To be clear, MFS did actually have folders[1], but only one directory[2] for the entire volume. What files went in which folders was stored in a separate special file that only the Finder read. There was no Toolbox support for reading folder contents, just the master directory, so applications couldn't actually put files in folders. Not even using the Toolbox file pickers.

And this meant the "sane approach" NeXT and OSX took was actually impossible in the system they were developing. Resources needed to live somewhere, so they added a second bytestream to every file and used it to store something morally equivalent to another directory that only holds resources. The Resource Manager treats an MFS disk as a single pile of files that each holds a single pile of resources.

[0] https://www.folklore.org/The_Grand_Unified_Model.html?sort=d...

[1] As in, a filesystem object that can own other filesystem objects.

[2] As in, a list of filesystem objects. Though in MFS's case it's more like an inode table...

One of most important technical details about resources in early MacOS is that it allowed the system to swap resources by using double indirect pointers (aka handles) with the lock bit stuffed into the upper 8 bits of the 32 bit. Stealing the extra flag bits from the upper bits instead of increasing the alignment to make a few lower bits available was fine on the 68000 and 68010 with their 24 Bit address space, but exploded into your face on an 020/030 with a real 32 Bit address space. It was a nightmare do develop and debug. A mix of assembler, Pascal and C without memory protection, but at least you could use ResEdit to put insults into Menu entries on school computers.
Good 'ol purgeable resources: one of the reasons why the early Mac could get away with 128kb and lots of floppy swapping.
>> One metadata and one the file contents.

> I’d say this is not the right way to describe a resource fork. Instead, think of it as two sets of file contents—one called "data" and one called "rsrc". On-disk, they are both just bytestreams.
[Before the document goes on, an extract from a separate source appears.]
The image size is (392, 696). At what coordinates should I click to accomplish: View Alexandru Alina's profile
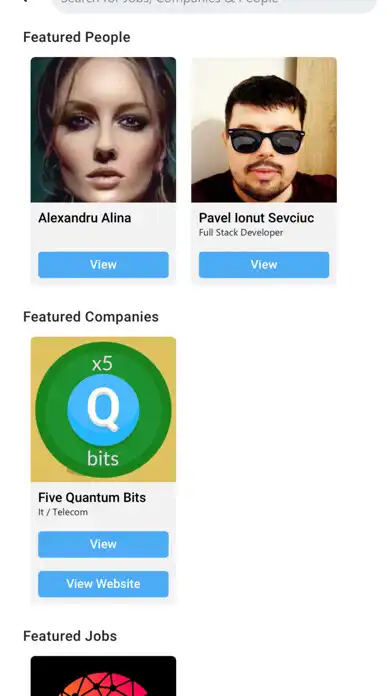103,265
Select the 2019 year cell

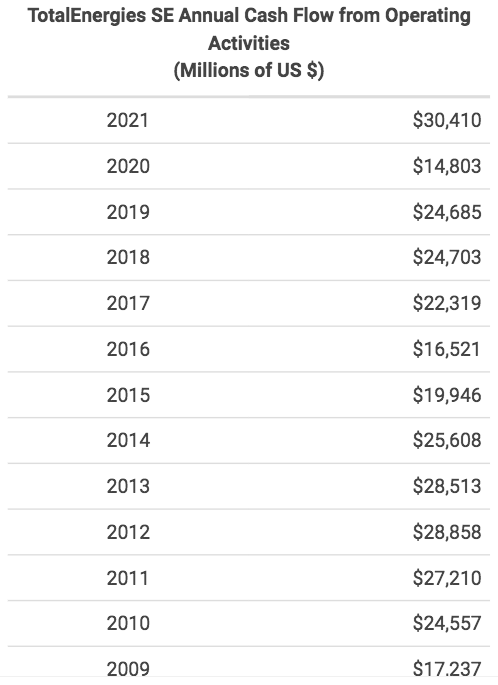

I think it's a perfectly fine way. You're just coming at it from a wildly different level of abstraction.

One could say yours is not the right way either and jump down into quantum fields as another level.

GP is more accurate, because "file contents" could be in either or both. Not all files had a data fork, and not all files had a resource fork. Some metadata, such icon position, was also stored independently of the file, using the hidden Desktop database.